Five Iraqi leaders reached a reconciliation deal late on Sunday after several weeks of discussions involving the four-party alliance of Shia and Kurdish parties and the Iraqi Islamic Party, the largest Sunni faction.
Prime Minister Nuri al-Maliki said President Jalal Talabani, a Kurd, Sunni Vice-President Tareq al-Hashemi, Shia Vice-President Adel Abdel Mahdi, and Masoud Barzani, president of the Kurdish region had agreed to adopt legislation the US considers essential for achieving national reconciliation. They pledged to end the ban on former Baath party members taking up jobs in the civil service and military, hold provincial elections, and release detainees held without charge, 85 per cent of whom are Sunnis. However, the draft oil law and the constitutional amendments demanded by Sunnis and secularists require further work before there is a consensus.
While Hashemi took part in the discussions, he has not agreed that the Islamic Party, which he heads, will join the recently formed alliance comprising the Shia fundamentalist Dawa party of Maliki and the Supreme Iraqi Islamic Council and the two Kurdish parties.
Although the largest constituent in the Front, the Islamic Party cannot speak for the rest of its members. If the party had joined the Shia-Kurd alliance, this grouping would have a narrow majority in parliament and could claim to represent the country's main communities. At present the Shia-Kurd alliance can count on 110 deputies and speaks only for Shia fundamentalists and Kurds loyal to Talabani and Barzani.
While the beleaguered Maliki received a boost from the agreement with the Sunnis, it is unlikely to compensate for Saturday's defection of the Iraqi National List, with 25 seats in the assembly and five ministers in the cabinet, leaving it with 20 of its original 37 ministers.
The List's head, Ayad Allawi, who served as interim premier, has hired an influential Washington public relations firm to lobby for the ouster of Maliki and abolition of the current ethno-sectarian system of governance. Allawi, a secular Shia who enjoys Sunni backing, is one of the leading contenders for the premiership.
Contradicting US claims that violence is down in Iraq due to the US military “surge” launched in mid-February, war-related deaths have doubled in the past year, with the average daily toll rising from 33 in 2006 to 62 this year.
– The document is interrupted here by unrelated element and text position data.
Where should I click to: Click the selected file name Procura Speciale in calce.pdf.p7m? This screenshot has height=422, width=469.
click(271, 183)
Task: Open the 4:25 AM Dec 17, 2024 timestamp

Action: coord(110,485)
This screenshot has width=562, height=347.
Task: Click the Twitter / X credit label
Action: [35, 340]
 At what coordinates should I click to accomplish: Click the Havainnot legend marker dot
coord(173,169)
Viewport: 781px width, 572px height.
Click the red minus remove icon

Nearly 1,000 more people died violently in Iraq in the first eight months of 2007 than during the whole of 2006. UN and other sources say fatalities are much higher. The Iraqi Red Crescent reports the number of internally displaced has more than doubled from 477,337 to 1.14 million. The number of Iraqi prisoners in US custody has risen from 16,000 in February to 24,500 today.